“I don’t want to go,” grumbled Ron, straightening his tie.
“Stop complaining,” Ginny snapped. “You aren’t the one swollen to the size of a whale with puffy ankles and fingers too fat for her wedding rings!”
“Ginny … if you don’t want to go, Harry would underst—”
“No, Hermione,” Ginny cut her off. “He would say it but …”
“You come first,” Ron said gently, abandoning his tie. “You know you do.”
Ginny sighed. “I know.”
“He’ll be fine,” Hermione reassured her. “We’ll both be there.”
“I want to be there for him,” Ginny said softly. Ron nodded and held out a hand to help his sister from her chair.
“Let’s go see if the old softie has finished saying goodnight to those children of ours,” Ron added.
The three of them went into the sitting room where Harry sat on the couch, three small children sprawled on top of him, crumpling his best formal robes. A tiny baby lay cradled in the crook of his left arm. A large picture book hovered in front of him.
“… and they all lived happily ever after,” Harry read quietly before flicking his wand to close the book and levitate it to a nearby side table. He reached around the curly head resting on his right shoulder to tuck his wand in the top pocket of his shirt and leaned down to press a soft kiss to the downy head of the tiny baby.
Ron, Hermione and Ginny watched him from the doorway as he shifted a little to tuck a small body with messy, wispy, black hair closer to his body. The children were slumbering quietly, Rose on his shoulder and James and Albus with their heads on his lap.
“So, we have to go soon, you guys,” Harry said quietly. “You’ll be all right here with Grandma Molly. You don’t want to come to this thing anyway. I don’t want to go to this thing, but it’s easier if I do. This day sucks, it really does. It’s the worst day ever. You know what? I don’t want this day to be a day when you guys are sad. When you’re a bit bigger we’ll take you trick or treating or something fun for Hallowe’en.” A little snuffling snore erupted from the direction of the couch.

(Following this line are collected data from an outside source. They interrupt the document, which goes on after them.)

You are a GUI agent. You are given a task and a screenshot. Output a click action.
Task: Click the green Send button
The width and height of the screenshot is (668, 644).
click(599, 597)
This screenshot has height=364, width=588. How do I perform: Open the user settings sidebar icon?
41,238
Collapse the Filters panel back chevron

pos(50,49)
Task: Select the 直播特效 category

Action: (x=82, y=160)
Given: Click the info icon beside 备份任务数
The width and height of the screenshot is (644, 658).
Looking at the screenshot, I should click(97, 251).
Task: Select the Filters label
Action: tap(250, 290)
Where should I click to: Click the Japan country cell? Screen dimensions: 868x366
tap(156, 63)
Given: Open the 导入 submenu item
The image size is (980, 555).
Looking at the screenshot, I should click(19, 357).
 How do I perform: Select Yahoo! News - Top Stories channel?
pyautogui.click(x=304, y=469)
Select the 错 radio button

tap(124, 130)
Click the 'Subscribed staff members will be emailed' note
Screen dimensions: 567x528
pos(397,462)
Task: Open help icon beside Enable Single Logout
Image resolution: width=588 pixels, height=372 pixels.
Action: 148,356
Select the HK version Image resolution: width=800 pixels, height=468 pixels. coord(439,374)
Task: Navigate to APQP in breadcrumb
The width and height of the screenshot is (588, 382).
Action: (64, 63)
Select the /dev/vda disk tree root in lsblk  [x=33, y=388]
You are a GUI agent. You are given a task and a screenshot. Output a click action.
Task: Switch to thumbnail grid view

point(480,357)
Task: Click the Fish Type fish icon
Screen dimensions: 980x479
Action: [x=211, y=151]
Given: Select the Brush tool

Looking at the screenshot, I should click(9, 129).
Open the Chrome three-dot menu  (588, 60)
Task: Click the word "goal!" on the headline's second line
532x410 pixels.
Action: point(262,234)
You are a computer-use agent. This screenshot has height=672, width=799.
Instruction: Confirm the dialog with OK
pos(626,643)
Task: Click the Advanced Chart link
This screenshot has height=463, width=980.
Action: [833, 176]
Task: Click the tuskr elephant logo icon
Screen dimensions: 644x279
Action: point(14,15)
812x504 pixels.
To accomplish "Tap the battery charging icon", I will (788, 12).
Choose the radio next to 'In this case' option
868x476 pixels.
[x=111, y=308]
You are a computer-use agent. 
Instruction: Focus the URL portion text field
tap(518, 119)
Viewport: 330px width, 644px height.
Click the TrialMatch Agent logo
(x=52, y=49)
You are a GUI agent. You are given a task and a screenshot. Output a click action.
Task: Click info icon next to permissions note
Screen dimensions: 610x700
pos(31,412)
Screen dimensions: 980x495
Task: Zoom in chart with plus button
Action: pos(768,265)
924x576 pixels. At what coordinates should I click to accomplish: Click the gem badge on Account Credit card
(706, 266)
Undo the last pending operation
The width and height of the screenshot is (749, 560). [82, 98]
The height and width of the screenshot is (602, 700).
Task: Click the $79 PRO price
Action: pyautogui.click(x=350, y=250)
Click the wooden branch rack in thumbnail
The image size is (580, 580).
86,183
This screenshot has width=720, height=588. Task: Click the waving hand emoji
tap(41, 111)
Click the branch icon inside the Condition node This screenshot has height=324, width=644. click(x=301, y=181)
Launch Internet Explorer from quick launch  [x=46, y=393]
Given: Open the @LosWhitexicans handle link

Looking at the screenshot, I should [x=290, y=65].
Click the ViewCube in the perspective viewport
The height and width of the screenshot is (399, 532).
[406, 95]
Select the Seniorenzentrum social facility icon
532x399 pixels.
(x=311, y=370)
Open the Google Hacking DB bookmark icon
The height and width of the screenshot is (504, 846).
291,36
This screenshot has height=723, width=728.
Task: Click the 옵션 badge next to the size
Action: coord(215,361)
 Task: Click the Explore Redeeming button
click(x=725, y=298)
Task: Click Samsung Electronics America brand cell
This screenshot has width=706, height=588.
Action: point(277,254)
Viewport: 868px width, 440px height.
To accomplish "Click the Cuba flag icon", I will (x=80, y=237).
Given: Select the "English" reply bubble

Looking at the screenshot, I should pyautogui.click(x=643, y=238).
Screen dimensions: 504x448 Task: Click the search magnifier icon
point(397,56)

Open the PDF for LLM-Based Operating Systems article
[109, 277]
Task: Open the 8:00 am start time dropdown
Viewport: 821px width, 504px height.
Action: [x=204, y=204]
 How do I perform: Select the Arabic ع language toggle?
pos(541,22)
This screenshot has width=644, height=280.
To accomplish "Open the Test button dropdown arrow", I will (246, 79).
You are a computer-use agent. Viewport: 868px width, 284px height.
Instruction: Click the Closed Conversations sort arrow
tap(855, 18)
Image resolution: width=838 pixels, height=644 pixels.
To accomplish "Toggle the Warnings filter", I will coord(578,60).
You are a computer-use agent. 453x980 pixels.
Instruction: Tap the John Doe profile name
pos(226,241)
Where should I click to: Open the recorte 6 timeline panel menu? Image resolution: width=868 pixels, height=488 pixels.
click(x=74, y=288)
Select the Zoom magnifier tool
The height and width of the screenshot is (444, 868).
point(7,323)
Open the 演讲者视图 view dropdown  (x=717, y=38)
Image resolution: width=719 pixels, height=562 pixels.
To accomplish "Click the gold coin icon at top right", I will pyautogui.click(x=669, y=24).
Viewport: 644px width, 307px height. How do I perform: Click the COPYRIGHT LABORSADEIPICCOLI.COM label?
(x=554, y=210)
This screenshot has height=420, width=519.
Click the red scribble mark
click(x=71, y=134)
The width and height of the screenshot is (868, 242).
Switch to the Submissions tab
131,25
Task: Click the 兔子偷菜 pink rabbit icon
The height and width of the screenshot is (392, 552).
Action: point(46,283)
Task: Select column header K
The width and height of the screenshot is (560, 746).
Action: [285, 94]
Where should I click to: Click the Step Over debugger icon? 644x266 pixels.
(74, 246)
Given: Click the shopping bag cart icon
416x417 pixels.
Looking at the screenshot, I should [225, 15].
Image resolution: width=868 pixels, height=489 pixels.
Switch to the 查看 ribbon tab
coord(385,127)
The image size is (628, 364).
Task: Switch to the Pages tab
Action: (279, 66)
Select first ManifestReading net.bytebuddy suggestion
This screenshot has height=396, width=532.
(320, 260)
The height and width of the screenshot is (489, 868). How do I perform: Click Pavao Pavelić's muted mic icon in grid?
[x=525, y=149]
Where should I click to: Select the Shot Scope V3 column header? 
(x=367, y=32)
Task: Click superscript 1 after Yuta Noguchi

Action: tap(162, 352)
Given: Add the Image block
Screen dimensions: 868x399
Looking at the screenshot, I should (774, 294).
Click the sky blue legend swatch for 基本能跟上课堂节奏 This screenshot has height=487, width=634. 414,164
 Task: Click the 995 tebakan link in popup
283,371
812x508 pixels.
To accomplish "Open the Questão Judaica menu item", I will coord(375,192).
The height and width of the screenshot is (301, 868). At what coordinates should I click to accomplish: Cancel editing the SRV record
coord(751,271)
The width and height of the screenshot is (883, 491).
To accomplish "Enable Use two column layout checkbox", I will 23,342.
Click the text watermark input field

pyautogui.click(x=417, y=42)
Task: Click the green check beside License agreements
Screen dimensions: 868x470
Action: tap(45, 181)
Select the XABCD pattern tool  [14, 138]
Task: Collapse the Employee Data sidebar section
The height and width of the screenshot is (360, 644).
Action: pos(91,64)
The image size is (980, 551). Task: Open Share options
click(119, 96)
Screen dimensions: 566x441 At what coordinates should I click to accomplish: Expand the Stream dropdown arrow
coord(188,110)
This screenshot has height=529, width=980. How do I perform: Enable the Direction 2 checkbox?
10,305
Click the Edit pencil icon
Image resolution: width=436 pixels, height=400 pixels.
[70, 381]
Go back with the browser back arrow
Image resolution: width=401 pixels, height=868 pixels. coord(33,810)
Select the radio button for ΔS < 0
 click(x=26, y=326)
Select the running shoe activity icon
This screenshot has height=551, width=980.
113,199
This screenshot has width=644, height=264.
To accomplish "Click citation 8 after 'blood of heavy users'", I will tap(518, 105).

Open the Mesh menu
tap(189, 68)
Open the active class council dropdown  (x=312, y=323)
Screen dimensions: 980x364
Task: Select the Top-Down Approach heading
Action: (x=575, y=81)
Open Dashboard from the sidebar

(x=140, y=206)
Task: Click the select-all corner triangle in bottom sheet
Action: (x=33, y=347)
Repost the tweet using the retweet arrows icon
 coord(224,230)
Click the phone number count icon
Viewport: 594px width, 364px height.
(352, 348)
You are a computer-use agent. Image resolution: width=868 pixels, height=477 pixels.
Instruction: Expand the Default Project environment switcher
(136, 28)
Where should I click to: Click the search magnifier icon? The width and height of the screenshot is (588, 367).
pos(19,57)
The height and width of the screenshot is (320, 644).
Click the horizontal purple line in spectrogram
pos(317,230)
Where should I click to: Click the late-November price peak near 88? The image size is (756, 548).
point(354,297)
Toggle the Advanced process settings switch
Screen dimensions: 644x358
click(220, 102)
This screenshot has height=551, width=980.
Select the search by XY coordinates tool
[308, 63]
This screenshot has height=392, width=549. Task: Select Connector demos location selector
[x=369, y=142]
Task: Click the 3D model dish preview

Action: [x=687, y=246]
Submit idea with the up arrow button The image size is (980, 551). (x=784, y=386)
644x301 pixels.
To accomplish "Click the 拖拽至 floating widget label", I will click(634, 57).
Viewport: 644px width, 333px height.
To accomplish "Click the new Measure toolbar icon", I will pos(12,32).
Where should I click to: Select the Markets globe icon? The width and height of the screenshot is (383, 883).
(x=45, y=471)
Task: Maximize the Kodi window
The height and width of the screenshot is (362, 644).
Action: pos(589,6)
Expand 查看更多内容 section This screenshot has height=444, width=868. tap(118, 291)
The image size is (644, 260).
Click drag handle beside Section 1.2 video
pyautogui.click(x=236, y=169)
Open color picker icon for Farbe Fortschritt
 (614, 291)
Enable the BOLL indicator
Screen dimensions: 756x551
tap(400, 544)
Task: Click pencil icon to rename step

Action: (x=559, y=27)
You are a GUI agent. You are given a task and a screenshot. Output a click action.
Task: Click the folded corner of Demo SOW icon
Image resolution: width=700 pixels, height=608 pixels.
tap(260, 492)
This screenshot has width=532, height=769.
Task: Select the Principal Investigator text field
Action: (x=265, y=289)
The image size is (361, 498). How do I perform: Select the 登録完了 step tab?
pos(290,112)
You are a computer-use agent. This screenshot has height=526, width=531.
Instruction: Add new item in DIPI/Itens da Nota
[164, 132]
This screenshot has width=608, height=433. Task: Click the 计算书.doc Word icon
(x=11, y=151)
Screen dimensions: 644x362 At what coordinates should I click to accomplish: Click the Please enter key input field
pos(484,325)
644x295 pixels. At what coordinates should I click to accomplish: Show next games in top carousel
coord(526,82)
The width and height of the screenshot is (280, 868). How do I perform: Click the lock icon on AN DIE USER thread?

“Rose is just like you,” Ginny whispered to Ron. Her brother elbowed her in the ribs.
“So, I’ll see you when I get back, Hugo,” Harry said. The baby was looking up at Harry with big blue eyes, only just at the age where he could focus on his uncle’s face. “Don’t go changin’.”
Hermione moved into the room quietly; she laid her hand on Harry’s shoulder and Ginny smiled as the two of them conversed and Hermione extracted Rose from his embrace.
“How does he do that?” Ron asked his sister. “If I had all four of ‘em on me I’d go spare.”
Ginny shrugged. “Can you help me with James and Albus?”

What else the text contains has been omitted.